The company was regarded as a trailblazer in its approach to 'human resource management'. All members of staff, whether from the shop floor or the boardroom, were dispatched on three-to-five day stints on outdoor pursuits courses. This was seen as a necessary part of their induction training.

Venture Pressings aimed to distance itself from the rigid working practices and the us-and-them culture that had caused so much strife in the motor industry. It introduced a single union and single-status agreements. All staff had the same conditions on sick pay, pensions and holidays.

Few of the original 300 staff, except for those at managerial level, had previous experience in the motor industry. Almost all came from within 10 miles of Telford.

Yesterday Keith Chambers, VP's director and general manager, said: 'Jaguar emphasised that while VP has been an excellent supplier over the three-and-a-half years of its operation, the commercial benefits to Jaguar of resourcing to Halewood are overwhelming.' He said that the decision nevertheless is a serious blow, which must lead to the closure of the VP factory.

GKN said the decision would not have an adverse financial impact on the group. It is believed that the joint venture partners are still discussing who should bear the cost of closing the company.

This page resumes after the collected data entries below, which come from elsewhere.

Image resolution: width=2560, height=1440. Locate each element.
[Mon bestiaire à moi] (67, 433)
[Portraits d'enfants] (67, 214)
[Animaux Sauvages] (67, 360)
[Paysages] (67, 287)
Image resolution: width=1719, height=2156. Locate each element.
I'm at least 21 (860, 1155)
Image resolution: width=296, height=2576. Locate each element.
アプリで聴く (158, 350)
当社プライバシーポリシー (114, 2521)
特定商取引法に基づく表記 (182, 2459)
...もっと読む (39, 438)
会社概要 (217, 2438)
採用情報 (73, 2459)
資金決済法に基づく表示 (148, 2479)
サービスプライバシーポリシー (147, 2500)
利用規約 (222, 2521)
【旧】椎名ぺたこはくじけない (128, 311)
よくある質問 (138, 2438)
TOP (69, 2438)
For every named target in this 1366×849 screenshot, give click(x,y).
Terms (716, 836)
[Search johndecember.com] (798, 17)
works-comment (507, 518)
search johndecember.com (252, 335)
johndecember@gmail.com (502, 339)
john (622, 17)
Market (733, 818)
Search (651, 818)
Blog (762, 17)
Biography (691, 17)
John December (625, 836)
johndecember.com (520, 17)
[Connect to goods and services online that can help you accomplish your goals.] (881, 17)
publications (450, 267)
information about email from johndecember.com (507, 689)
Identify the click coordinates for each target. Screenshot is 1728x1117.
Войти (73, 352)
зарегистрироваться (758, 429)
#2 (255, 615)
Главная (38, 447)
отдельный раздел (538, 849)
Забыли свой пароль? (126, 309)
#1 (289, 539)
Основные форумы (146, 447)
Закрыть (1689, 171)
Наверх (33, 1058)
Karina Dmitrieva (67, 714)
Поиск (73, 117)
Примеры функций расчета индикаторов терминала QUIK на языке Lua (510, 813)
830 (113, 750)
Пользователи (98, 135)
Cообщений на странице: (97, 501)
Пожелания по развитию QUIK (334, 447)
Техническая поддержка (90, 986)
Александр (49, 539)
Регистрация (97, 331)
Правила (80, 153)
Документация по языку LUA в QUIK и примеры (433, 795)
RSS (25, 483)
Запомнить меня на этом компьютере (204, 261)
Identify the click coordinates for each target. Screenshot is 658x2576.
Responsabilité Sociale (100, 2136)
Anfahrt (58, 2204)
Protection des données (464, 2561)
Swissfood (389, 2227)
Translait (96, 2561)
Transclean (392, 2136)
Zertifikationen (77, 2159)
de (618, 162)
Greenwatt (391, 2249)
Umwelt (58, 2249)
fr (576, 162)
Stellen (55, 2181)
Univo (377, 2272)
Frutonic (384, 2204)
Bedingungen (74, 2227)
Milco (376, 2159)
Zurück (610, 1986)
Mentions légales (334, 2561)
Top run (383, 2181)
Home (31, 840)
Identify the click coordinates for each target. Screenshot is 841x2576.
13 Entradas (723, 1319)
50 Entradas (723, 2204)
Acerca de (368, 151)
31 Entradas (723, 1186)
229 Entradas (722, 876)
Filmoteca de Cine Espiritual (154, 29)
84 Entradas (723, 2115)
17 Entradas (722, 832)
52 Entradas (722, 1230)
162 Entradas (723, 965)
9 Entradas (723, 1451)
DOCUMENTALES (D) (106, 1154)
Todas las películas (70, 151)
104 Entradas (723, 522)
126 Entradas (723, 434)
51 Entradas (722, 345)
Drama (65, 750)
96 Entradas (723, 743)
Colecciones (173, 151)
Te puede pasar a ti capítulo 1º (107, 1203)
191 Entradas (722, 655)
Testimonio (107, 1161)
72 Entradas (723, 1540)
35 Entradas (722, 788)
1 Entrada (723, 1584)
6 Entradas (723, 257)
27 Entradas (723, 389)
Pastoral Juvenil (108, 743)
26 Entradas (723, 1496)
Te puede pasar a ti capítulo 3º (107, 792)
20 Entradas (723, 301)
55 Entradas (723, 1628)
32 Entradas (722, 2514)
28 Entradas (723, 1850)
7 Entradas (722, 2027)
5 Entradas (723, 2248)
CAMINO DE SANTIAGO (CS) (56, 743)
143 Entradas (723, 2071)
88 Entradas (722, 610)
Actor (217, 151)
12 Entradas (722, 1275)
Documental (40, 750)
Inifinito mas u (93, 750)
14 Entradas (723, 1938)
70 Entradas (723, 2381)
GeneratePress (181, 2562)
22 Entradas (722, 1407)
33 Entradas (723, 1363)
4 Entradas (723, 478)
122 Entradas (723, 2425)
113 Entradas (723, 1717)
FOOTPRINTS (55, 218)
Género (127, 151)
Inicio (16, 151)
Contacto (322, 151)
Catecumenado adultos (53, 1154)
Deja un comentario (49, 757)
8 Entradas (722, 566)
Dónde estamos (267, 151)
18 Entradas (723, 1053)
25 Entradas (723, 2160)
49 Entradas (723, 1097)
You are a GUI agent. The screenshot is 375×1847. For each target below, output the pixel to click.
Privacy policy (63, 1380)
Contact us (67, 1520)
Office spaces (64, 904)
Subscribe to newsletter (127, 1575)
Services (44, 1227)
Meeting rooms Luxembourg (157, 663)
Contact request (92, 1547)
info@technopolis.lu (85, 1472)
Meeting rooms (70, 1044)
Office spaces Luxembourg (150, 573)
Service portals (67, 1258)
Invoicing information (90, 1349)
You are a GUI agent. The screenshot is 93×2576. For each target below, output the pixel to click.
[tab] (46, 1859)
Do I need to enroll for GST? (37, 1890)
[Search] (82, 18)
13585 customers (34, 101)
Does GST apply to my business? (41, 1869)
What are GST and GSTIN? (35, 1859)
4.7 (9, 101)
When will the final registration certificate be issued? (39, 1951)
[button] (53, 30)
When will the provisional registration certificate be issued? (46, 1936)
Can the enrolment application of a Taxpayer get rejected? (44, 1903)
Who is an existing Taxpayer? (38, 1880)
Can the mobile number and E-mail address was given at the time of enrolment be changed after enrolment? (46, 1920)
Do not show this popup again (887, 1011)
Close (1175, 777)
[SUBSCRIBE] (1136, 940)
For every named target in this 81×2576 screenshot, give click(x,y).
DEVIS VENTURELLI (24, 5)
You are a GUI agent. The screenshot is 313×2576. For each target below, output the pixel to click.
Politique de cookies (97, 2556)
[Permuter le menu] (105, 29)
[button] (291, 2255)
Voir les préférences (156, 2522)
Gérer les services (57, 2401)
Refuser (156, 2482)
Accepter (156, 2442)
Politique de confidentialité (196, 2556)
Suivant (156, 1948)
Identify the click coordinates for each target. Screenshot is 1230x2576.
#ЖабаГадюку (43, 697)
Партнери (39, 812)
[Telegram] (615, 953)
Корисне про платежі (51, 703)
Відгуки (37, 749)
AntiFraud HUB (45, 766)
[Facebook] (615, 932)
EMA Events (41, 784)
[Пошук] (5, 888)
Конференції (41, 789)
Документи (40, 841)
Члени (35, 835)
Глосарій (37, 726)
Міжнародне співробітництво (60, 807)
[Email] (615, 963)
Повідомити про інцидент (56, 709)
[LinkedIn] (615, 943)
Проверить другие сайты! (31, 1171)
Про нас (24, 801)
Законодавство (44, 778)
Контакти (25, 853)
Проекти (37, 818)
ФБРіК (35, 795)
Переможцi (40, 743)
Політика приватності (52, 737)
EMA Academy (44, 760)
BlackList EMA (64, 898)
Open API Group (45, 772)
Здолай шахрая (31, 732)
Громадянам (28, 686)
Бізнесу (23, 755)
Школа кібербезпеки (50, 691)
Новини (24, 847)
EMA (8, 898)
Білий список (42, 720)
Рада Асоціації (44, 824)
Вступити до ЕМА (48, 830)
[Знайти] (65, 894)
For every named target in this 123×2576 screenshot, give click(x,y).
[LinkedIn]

At the Ford Halewood plant, near Liverpool, employees were told that Jaguar's move was a vote of confidence in the plant's quality and reliability. John Fleming, operations manager at Halewood, said that the business transferred to Halewood would help to protect 900 jobs on Merseyside.

The need for Jaguar to drive down costs was highlighted last month, when Ford said it would inject another pounds 300m of equity into the luxury car maker. The US group bought Jaguar for pounds 1.56bn in 1990, and has recapitalised it in each of three successive years, in the face of continued losses.

Jaguar made a loss before tax of pounds 189.5m last year, but cut the first-half loss this year to pounds 77.2m from pounds 88.3m a year earlier.